---- DATA SHOWN

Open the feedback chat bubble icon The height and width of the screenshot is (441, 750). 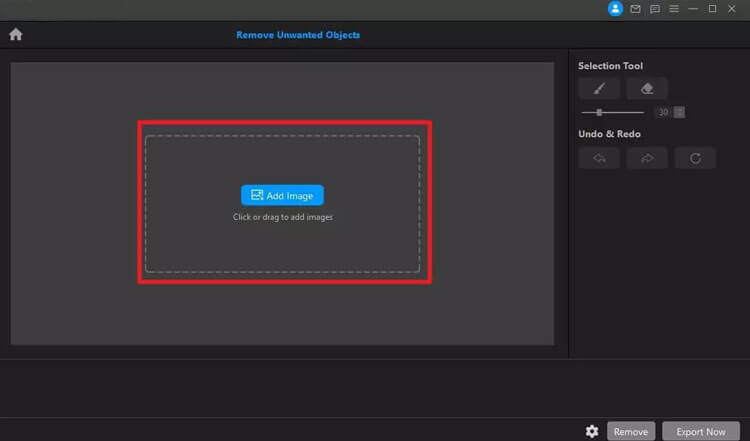click(x=654, y=9)
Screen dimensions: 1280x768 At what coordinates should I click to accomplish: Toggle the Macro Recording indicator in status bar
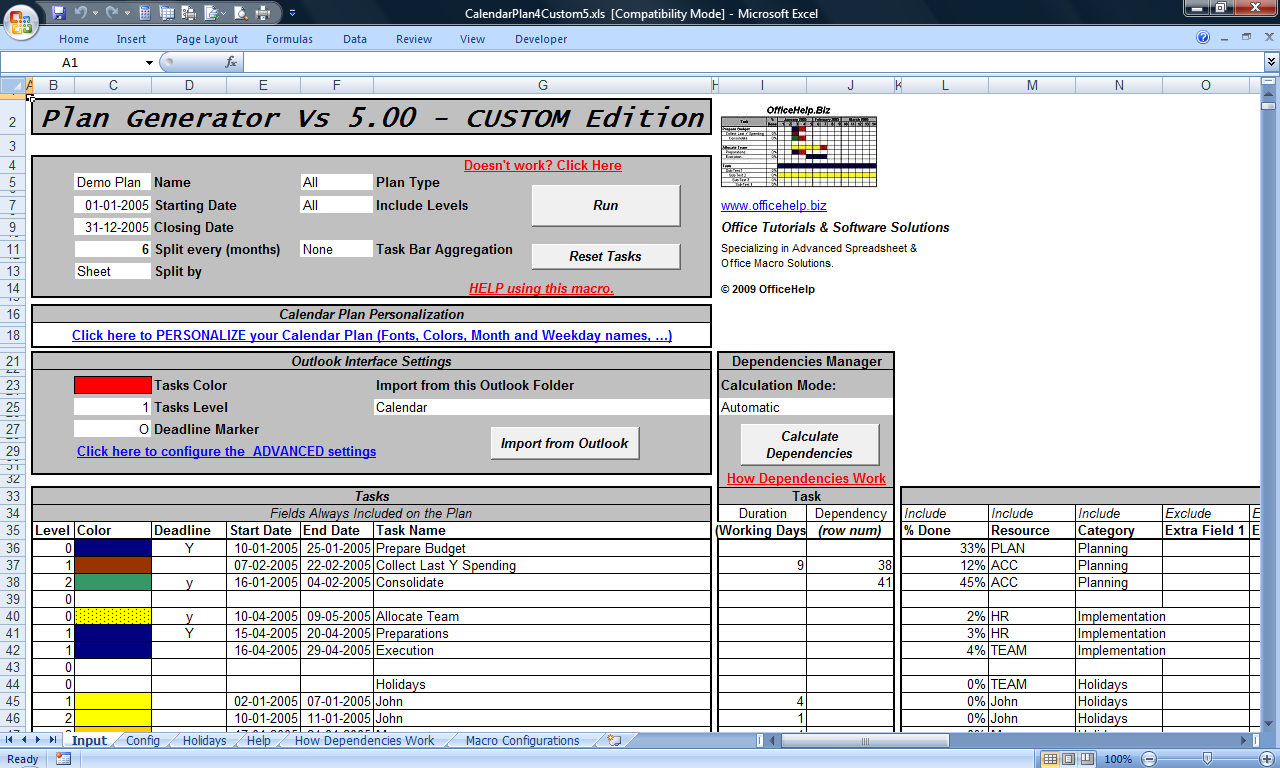(62, 759)
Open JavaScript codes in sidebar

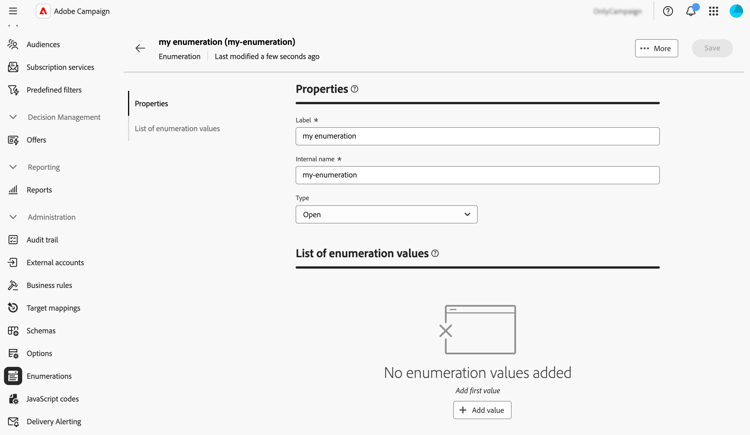52,399
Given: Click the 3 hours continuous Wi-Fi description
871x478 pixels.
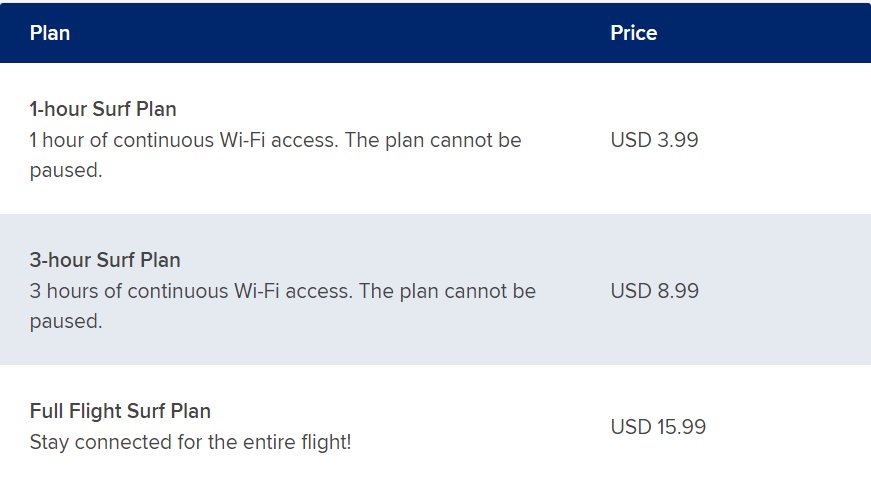Looking at the screenshot, I should pos(283,306).
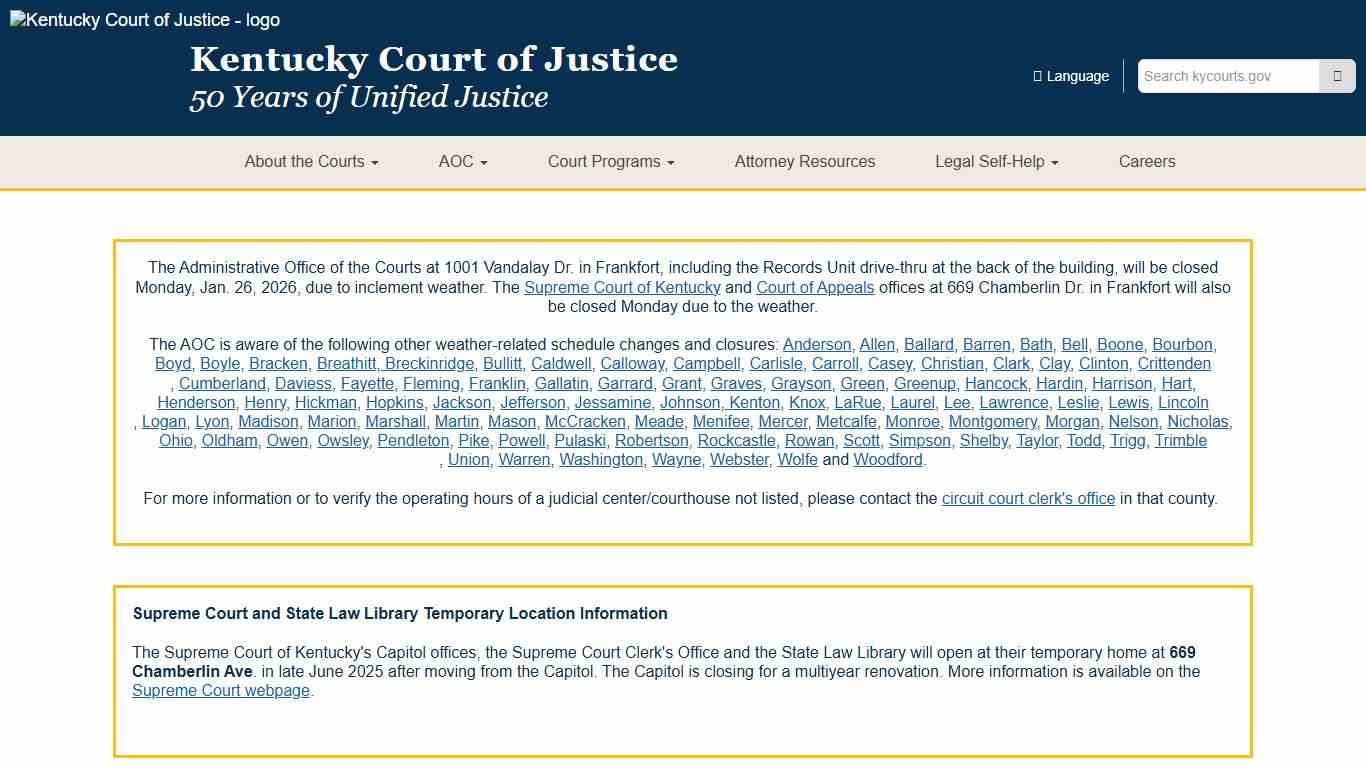Expand the About the Courts dropdown
Image resolution: width=1366 pixels, height=768 pixels.
tap(311, 161)
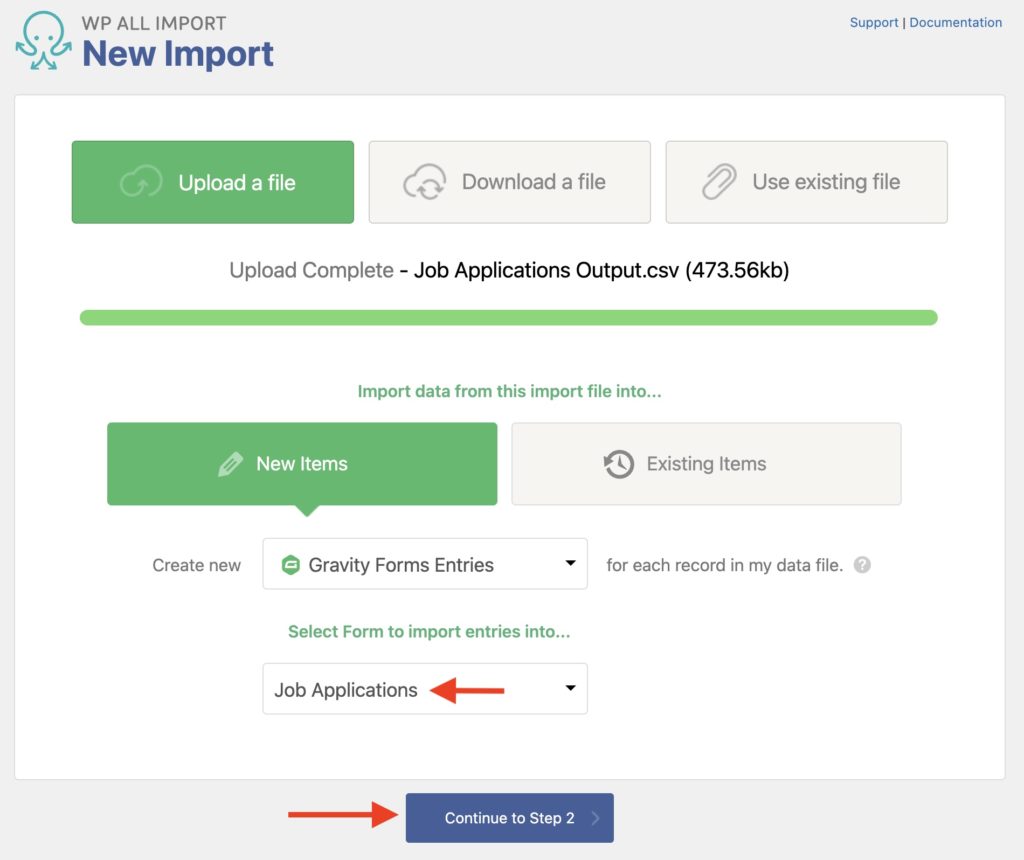Switch to the Upload a file tab
The width and height of the screenshot is (1024, 860).
[212, 182]
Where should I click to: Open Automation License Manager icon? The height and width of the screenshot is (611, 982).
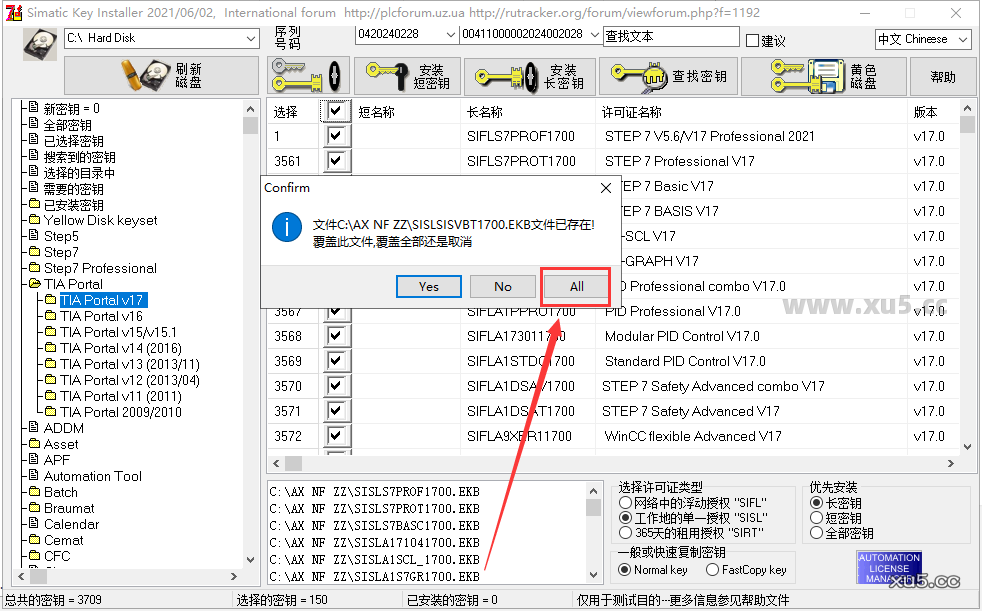tap(889, 567)
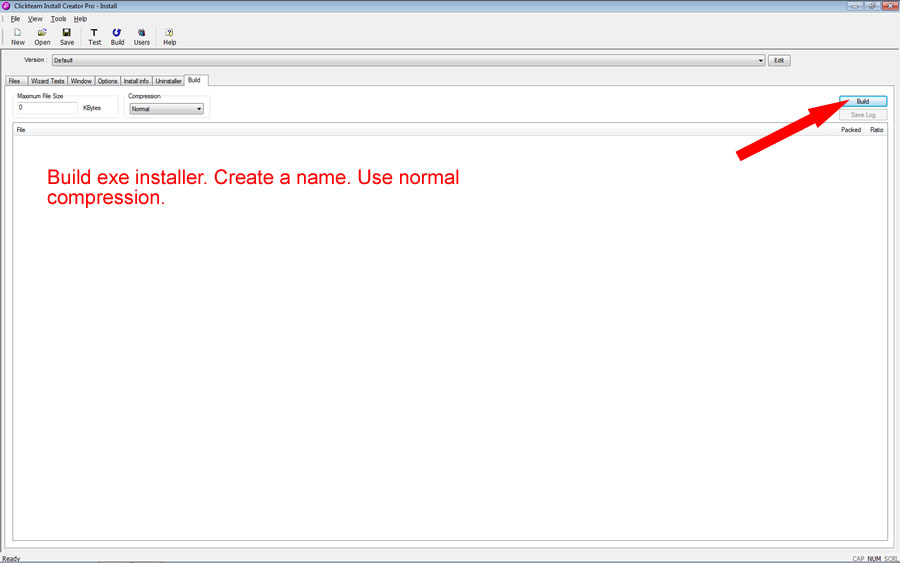Open the File menu
The height and width of the screenshot is (563, 900).
[x=15, y=19]
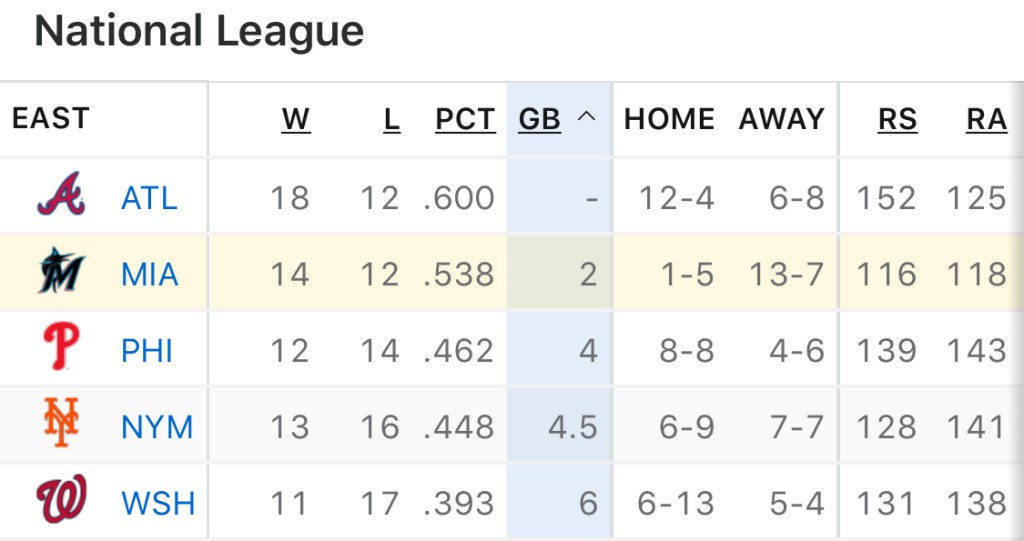This screenshot has width=1024, height=541.
Task: Open the PHI team link
Action: [x=147, y=351]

--------

■ ASSIGNMENT
In the records above, find the line with "Screen dimensions: 1280x768" and the line with "Given: Click the", then restate word for word only those two lines and all lines between, omitting pictures.

■ WRITTEN REPLY
Screen dimensions: 1280x768 At what coordinates should I click to accomplish: Toggle the Macro Recording indicator in status bar
(62, 759)
Open JavaScript codes in sidebar

52,399
Given: Click the 3 hours continuous Wi-Fi description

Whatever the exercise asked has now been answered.